Bettie Page's journey from Jesus to Sodom and back again
• Amorous Pop Culture
Near as I've been able to tell the Bettie Page revival began when Dave Stevens used her likeness as the basis of the girl the hero of the Rocketeer comic book was hot for.
That was - what? - 20 years ago? While I was expecting interest to Page to slacken it only deepened. One of the many proofs I've had that I just don't understand mass culture.
Even kinky popular culture. I've seen Bettie Page's bondage clips. They don't do anything for me. (Then again it wasn't as if she was tying up a guy.)
That she had that girl next door face on top of a handsome body I understand. Once you venture into erotica it isn't that rare. I guess it is what you invest in Bettie. One of the first Bettie Page fans that I ever knew said that she looked so "cruel." Eh? Cruel? To me she looks like a well-mannered waitress at a diner.

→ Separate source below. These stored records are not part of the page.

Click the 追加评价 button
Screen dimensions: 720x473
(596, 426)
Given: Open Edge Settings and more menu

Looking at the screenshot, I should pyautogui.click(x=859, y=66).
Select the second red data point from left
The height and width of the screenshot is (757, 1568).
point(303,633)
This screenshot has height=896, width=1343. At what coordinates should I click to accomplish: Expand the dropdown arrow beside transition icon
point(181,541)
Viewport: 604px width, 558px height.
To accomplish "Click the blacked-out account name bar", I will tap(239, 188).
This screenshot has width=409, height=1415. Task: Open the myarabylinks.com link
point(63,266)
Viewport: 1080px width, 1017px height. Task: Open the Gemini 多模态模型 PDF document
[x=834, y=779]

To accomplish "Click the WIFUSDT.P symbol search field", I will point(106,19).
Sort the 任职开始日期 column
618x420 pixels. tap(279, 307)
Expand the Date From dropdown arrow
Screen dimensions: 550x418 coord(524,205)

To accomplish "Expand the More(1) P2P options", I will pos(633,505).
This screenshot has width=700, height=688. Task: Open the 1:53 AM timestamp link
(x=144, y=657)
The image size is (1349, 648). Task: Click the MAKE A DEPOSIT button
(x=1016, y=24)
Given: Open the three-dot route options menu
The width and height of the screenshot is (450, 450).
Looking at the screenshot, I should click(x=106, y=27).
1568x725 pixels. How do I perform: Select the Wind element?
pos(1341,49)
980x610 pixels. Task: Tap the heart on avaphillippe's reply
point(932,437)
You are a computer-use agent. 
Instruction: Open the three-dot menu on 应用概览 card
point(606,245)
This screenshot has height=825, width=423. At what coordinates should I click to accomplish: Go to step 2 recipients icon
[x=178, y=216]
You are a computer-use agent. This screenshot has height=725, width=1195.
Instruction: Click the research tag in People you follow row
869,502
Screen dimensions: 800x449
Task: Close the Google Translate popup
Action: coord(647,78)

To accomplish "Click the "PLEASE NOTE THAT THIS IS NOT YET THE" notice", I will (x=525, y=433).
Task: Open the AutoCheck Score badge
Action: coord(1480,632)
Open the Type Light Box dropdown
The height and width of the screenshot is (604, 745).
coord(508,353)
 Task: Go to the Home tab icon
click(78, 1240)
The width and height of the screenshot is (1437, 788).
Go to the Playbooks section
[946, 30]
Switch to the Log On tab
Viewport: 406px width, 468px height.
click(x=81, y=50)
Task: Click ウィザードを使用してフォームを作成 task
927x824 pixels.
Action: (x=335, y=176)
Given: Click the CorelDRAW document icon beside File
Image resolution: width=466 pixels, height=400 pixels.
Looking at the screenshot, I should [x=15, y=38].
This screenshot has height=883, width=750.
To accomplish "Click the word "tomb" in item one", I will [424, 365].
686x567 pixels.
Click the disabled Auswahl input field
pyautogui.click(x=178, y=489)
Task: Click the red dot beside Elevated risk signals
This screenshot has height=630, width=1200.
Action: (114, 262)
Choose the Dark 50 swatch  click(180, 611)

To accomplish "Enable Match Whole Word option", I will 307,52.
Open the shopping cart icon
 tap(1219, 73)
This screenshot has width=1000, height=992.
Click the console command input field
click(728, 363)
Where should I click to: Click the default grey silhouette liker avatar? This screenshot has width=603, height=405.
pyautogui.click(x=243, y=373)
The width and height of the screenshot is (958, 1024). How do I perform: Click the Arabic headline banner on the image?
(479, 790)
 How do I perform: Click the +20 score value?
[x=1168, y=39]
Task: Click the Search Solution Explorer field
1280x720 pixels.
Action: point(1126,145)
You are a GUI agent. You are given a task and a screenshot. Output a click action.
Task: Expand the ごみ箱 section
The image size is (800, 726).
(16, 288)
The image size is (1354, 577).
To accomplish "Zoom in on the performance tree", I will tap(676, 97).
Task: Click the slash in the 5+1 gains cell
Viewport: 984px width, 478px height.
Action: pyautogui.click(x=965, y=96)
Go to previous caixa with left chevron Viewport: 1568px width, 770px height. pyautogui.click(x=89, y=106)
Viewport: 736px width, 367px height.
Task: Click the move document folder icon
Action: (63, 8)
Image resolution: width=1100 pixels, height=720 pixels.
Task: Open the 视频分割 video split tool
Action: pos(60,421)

Anyway, I'll have to settle for the Bettie Page cult remaining a mystery.
Maybe The Notorious Bettie Page will kill the Page mystique. From Variety's review:
Result is a strangely placid, unchallenging picture with no blood in its veins. Gretchen Mol is splendid to behold in every stage of dress or undress, but Harron and co-scenarist Guinevere Turner offer no clues as to what might be going on inside the dark-haired beauty's head and heart. As Bettie Page was a sexual fetish for '50s men, so does she seem little more than a cultural fetish for these modern filmmakers.